El partido Tisza, de Péter Magyar, logró desbancar a Fidesz en un resultado abrumador —138 escaños contra 55— con participación récord cercana a 77% y una campaña que capitalizó el hartazgo por corrupción, clientelismo y aislamiento.

Los mercados reaccionaron de inmediato: el forinto se fortaleció con la expectativa de un giro más proeuropeo y el posible desbloqueo de 18 mil millones de euros de fondos de la Unión Europea (UE) que permanecían congelados. Las urnas y los mercados, por una vez, dijeron lo mismo.

¿Por qué importa más allá de Budapest? Porque Orbán fue el arquitecto de un modelo “iliberal” que combinó elecciones competitivas con captura gradual de instituciones: tribunales, medios, reglas electorales, compras públicas. No abolió la democracia; la fue estrechando sistemáticamente, capa por capa, durante más de una década.

Su caída sugiere que incluso los sistemas cuidadosamente diseñados para perdurar enfrentan un límite: el desgaste económico y la fatiga moral. La política identitaria y el “gobierno contra las élites” funcionan mientras entregan estabilidad; cuando se vuelven sinónimo de estancamiento y privilegios pierden magia.

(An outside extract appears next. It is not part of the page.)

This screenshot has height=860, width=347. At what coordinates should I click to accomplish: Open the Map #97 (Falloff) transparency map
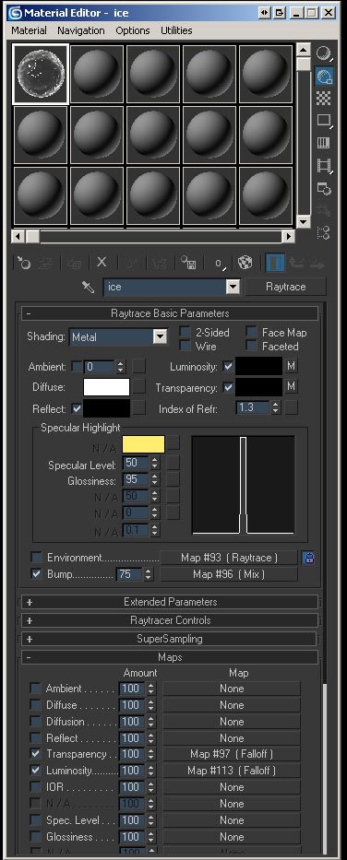232,754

Magyar, exmiembro del propio ecosistema de poder, es también síntoma: la ruptura viene desde dentro. No es la oposición clásica derrotando al régimen; es una escisión que vuelve creíble la alternativa para votantes conservadores cansados. Tisza habría alcanzado una supermayoría capaz de reescribir la Constitución, pero el aparato de Fidesz permanece incrustado en el Estado, lo que anticipa reformas lentas y conflictos de transición. El régimen perdió las elecciones; no perdió aún el territorio institucional.

Legitimidad

En el plano europeo el efecto puede ser inmediato. Orbán operó durante años como el “veto” práctico: bloqueó o ralentizó paquetes sobre Ucrania, sanciones y decisiones comunes. La hipótesis optimista es que la UE recupere cohesión; la hipótesis prudente es que el conflicto se reubique: ya no entre Bruselas y Budapest, sino dentro de Hungría, entre un gobierno reformista y una red de intereses que aprendió a sobrevivir. El dinero europeo —si se desbloquea— será el principal incentivo y la principal prueba: ¿se usa para recomponer servicios públicos o para reconstituir otro clientelismo, ahora con nuevo sello?

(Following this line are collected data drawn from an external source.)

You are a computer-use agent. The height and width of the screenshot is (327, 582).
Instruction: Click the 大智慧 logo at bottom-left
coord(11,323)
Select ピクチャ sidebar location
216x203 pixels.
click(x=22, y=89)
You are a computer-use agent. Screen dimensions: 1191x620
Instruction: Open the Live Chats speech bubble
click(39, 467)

Hay también un ángulo financiero que merece atención. Si la transición es ordenada y el nuevo gobierno avanza hacia criterios de convergencia para entrar al euro hacia 2030, podrían bajar las expectativas de inflación y los rendimientos de largo plazo. Eso suena técnico pero tiene traducción política: disciplina fiscal, reglas claras, menos arbitrariedad. Si los fondos europeos se liberan con condiciones reales, Bruselas recupera un instrumento de premio y castigo institucional. No retórica: palanca real.

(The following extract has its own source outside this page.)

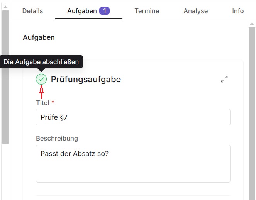Select the Analyse tab
256x200 pixels.
(x=196, y=11)
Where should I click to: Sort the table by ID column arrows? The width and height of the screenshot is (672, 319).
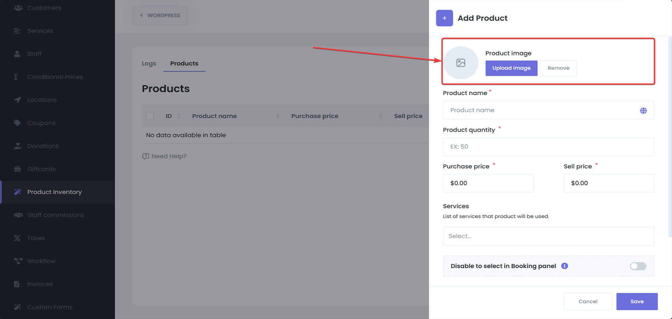click(179, 116)
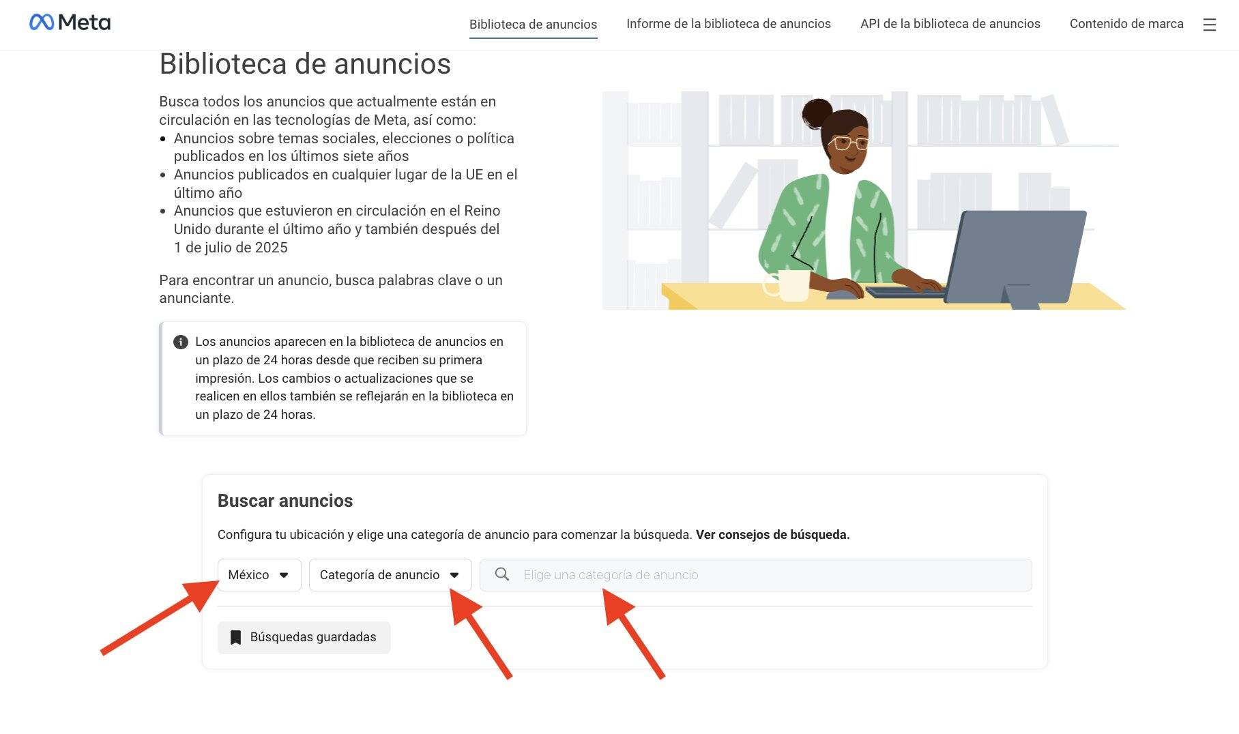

La lección útil no es “ganó la democracia” sino qué condiciones permiten revertir la deriva iliberal. Aquí aparecen tres: economía, credibilidad y participación. En economía, la promesa de “soberanía” no puede sustituir crecimiento y oportunidades. En credibilidad, importa quién encarna la ruptura: un outsider absoluto suele asustar; un exinsider arrepentido abre puertas. En participación, el dato de asistencia alta sugiere que el cambio no fue un suspiro viral de redes sociales sino una decisión social amplia y deliberada.

Para América Latina, Hungría ofrece un espejo sin caricaturas. Los proyectos personalistas suelen creer que el control institucional equivale a legitimidad permanente. Pero la legitimidad es una cuenta corriente que se alimenta con resultados, transparencia y respeto a reglas, no con lealtades forzadas. Cuando el ciudadano percibe que el sistema se diseñó para impedir la alternancia, la urna se vuelve un acto de restauración.

Nada garantiza que la transición húngara sea ejemplar. Las supermayorías son tentación: pueden reparar contrapesos o simplemente cambiar de mano el martillo. La pregunta decisiva será si el nuevo gobierno convierte su victoria electoral en instituciones más abiertas —medios pluralistas, justicia independiente, reglas electorales competitivas— o si administra el poder heredado con otro nombre.

La caída de Orbán no clausura la era del populismo. Recuerda algo más simple e incómodo: incluso los modelos que parecen blindados dependen de una variable que no se decreta. La paciencia social. Cuando esa paciencia se rompe, el sistema aprende, tarde, que ningún “iliberalismo” es invencible.